One of the many reasons TOS is still my favorite Trek is because the leads had some great range and could easily shift from drama to comedy that was genuinely funny but not cringe-inducing.

I’d advise ya ta keep dialin’, Oxmyx.

There was a lot of unintentional comedy in TOS too, but I know what you mean.

In the DOESN’T WORK column: ‘Night in the Infirmary.’ They attempted comedy, but missed by lightyears!

Oops… I mean ‘A Night in Sickbay.’

I know I’m going to sound like a freak but I’m one of the few people that really liked that episode. No it wasn’t amazing or anything, I just liked it felt so different than the other episodes and I’m a Porthos fanboy. ;)

I’m a bit of a contrarian when it comes to the comedic episodes: I actually kind of liked “A Night in Sickbay” and “Qpid.” But Ferengi and, Bella Oxmyx. No franx.
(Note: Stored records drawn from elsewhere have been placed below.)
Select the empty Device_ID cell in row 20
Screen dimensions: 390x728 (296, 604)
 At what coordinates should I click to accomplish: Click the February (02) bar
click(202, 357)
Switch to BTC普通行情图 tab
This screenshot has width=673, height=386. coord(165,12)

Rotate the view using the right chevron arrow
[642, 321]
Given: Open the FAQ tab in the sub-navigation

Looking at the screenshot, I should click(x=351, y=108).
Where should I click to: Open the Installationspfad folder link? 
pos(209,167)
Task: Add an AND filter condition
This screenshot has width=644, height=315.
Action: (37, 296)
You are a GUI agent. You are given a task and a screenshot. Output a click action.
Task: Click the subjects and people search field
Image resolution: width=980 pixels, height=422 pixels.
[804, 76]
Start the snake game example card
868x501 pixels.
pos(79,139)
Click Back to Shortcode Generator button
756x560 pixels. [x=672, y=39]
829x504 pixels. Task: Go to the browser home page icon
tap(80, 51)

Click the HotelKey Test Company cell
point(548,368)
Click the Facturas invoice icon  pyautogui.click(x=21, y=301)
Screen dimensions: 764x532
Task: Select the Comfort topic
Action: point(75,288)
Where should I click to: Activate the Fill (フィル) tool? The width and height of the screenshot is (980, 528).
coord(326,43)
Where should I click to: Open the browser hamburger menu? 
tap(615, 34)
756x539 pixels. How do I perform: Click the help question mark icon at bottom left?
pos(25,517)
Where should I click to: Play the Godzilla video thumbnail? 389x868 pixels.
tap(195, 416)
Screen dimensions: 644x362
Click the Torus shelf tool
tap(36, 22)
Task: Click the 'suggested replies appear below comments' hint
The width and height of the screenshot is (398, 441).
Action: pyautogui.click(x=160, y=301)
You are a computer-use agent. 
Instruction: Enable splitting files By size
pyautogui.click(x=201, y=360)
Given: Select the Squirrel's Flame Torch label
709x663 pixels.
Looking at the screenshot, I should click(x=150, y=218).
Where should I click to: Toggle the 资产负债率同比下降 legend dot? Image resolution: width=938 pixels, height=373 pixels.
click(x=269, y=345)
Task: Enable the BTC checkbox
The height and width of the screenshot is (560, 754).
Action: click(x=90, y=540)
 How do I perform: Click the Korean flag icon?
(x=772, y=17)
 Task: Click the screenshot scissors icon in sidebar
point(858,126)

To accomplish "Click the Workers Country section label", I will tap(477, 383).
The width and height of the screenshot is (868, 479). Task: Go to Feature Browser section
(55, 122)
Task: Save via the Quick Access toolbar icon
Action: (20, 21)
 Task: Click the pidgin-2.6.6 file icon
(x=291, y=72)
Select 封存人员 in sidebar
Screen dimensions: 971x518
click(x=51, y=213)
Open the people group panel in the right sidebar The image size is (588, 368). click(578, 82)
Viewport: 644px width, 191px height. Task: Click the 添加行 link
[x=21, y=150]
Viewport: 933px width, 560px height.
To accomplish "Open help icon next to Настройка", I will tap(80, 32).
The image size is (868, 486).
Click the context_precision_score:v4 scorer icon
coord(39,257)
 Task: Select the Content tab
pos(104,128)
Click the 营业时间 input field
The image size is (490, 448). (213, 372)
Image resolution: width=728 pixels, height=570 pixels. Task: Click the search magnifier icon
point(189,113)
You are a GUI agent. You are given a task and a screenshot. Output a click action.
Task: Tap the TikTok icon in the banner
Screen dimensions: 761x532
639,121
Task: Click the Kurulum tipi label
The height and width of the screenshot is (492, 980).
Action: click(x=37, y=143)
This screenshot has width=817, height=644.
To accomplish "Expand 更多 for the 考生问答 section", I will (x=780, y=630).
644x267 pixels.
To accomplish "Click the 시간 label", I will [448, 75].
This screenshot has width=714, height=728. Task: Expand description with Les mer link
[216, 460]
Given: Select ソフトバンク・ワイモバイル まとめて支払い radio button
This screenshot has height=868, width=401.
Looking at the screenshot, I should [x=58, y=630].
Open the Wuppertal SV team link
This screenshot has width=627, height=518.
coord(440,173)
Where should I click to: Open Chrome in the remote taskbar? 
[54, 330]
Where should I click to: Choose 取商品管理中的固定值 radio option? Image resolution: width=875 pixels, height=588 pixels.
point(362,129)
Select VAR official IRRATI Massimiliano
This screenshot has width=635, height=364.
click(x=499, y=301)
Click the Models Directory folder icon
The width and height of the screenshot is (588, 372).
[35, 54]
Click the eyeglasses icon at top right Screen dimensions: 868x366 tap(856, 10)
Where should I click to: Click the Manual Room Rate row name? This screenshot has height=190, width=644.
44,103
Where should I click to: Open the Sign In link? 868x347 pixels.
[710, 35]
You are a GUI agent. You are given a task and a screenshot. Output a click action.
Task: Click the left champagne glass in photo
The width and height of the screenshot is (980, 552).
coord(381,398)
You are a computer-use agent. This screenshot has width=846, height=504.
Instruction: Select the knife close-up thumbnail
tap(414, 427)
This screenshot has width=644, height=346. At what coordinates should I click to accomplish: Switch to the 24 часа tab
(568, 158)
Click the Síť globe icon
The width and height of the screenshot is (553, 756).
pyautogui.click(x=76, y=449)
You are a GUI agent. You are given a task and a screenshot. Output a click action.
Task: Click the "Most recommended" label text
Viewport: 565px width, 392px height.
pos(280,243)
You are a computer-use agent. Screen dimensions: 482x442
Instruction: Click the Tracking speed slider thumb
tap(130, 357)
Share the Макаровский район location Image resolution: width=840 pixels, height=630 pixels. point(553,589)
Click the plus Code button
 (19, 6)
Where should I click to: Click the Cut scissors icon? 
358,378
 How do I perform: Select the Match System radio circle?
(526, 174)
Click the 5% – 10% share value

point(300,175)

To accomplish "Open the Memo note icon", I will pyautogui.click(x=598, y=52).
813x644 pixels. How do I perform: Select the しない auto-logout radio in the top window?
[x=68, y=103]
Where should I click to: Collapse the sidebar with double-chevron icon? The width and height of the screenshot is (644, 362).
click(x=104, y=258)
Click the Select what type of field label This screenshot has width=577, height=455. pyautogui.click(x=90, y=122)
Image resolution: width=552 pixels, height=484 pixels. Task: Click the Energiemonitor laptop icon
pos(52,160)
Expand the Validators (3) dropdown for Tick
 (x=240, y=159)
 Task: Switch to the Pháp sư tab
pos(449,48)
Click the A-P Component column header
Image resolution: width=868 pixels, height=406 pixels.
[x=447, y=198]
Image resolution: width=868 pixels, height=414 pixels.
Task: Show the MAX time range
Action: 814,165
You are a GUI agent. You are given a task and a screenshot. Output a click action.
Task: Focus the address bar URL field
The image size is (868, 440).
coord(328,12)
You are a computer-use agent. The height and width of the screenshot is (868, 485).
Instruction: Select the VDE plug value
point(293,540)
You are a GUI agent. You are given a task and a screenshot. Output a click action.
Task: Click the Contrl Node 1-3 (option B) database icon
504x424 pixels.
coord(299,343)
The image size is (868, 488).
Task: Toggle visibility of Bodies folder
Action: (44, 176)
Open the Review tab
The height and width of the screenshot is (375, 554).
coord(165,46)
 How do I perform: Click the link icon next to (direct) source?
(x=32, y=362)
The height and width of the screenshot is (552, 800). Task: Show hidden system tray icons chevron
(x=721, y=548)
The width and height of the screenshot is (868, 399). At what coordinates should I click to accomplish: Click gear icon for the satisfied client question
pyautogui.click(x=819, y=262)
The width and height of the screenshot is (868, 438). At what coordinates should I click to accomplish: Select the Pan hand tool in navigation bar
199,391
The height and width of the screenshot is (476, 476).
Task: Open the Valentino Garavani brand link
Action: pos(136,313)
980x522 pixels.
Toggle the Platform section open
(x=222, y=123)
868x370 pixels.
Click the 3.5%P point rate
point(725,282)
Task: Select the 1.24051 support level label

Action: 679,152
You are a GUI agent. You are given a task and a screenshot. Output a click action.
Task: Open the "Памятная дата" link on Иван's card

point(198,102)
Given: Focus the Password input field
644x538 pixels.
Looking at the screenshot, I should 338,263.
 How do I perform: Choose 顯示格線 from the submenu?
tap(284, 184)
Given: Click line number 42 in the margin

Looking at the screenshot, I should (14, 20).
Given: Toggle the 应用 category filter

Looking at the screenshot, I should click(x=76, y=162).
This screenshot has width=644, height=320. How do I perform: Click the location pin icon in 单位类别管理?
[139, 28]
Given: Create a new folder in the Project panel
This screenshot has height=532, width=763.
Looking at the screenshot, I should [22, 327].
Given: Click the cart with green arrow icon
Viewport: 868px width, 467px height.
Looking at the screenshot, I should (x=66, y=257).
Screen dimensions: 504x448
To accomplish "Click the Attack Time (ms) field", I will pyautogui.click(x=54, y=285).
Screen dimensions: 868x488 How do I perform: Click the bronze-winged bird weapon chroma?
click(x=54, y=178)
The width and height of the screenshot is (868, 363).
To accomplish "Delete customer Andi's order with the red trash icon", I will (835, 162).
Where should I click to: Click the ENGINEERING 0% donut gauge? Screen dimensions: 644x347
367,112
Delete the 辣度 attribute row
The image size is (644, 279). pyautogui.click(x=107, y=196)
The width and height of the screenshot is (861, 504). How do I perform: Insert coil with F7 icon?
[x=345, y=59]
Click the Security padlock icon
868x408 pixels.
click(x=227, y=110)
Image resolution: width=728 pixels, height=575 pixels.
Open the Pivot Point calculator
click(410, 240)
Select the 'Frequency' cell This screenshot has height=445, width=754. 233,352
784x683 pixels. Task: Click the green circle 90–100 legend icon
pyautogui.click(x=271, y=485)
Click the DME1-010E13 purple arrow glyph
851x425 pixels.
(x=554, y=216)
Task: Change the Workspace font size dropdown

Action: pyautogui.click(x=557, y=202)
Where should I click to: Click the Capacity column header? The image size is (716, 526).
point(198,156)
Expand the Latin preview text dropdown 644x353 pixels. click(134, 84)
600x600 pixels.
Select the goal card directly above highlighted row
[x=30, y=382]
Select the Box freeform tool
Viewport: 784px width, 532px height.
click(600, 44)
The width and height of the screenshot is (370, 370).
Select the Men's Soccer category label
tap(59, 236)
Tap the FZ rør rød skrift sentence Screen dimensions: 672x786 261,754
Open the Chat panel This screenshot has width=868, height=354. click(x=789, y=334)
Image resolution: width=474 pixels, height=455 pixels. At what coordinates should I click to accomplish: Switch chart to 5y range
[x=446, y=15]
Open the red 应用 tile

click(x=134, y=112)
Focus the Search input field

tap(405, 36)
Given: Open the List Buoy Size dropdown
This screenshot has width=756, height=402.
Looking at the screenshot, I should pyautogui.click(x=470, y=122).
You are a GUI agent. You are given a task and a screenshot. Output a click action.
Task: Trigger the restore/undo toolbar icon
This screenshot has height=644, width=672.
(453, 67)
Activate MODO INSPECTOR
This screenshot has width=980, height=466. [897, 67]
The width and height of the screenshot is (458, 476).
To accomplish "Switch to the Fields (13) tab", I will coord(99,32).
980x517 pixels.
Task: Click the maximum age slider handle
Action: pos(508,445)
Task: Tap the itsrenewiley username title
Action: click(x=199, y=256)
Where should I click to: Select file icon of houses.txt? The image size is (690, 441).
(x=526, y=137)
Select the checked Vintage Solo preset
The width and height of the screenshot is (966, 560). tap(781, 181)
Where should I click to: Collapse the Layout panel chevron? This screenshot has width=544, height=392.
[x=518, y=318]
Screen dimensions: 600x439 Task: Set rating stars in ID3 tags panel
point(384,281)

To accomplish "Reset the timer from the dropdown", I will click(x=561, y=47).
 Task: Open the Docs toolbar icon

“I’ll do the breast I can.” LOL

“This must be manual override. [ZAP] That was NOT manual override.”
-Data

This is excellent!!!!

There was a Friends episode that riffed on the Fizbin theme. Searching for a way to give Joey money without it seeming like charity, Chandler pretends to lose at “Cups,” a card game with strange rules known only to him:

https://www.youtube.com/watch?v=vYhYJS7LC_Y

Yep, and the gag wasn’t brand new when Trek did it (though it’s probably only the second TV show to use it). There’s a similar gag card game called “kleebob” used on The Burns and Allen Show from 1950.
https://www.youtube.com/watch?v=kXAcGiXbdjw

Now THAT’s good knowledge!

Ha – very good.

And I’ve only just now realized that the two humpback whales in THE VOYAGE HOME were named after George Burns and Gracie Allen.

Yep :-)

Data…that was NOT funny.

The funny thing about that sequence in Generations was that pushing Crusher overboard actually WAS funny. Removing the plank from under Worf was NOT funny.

Data pushing Crusher easily got the biggest laugh in the film when I saw it. I thought Worf removing the plank was pretty funny as well, at least it also got a big laugh.

When I saw it, the disappearing plank got little response but Data pushing crusher overboard got a big laugh. So the crowds in my showing felt LaForge was wrong over what was funny.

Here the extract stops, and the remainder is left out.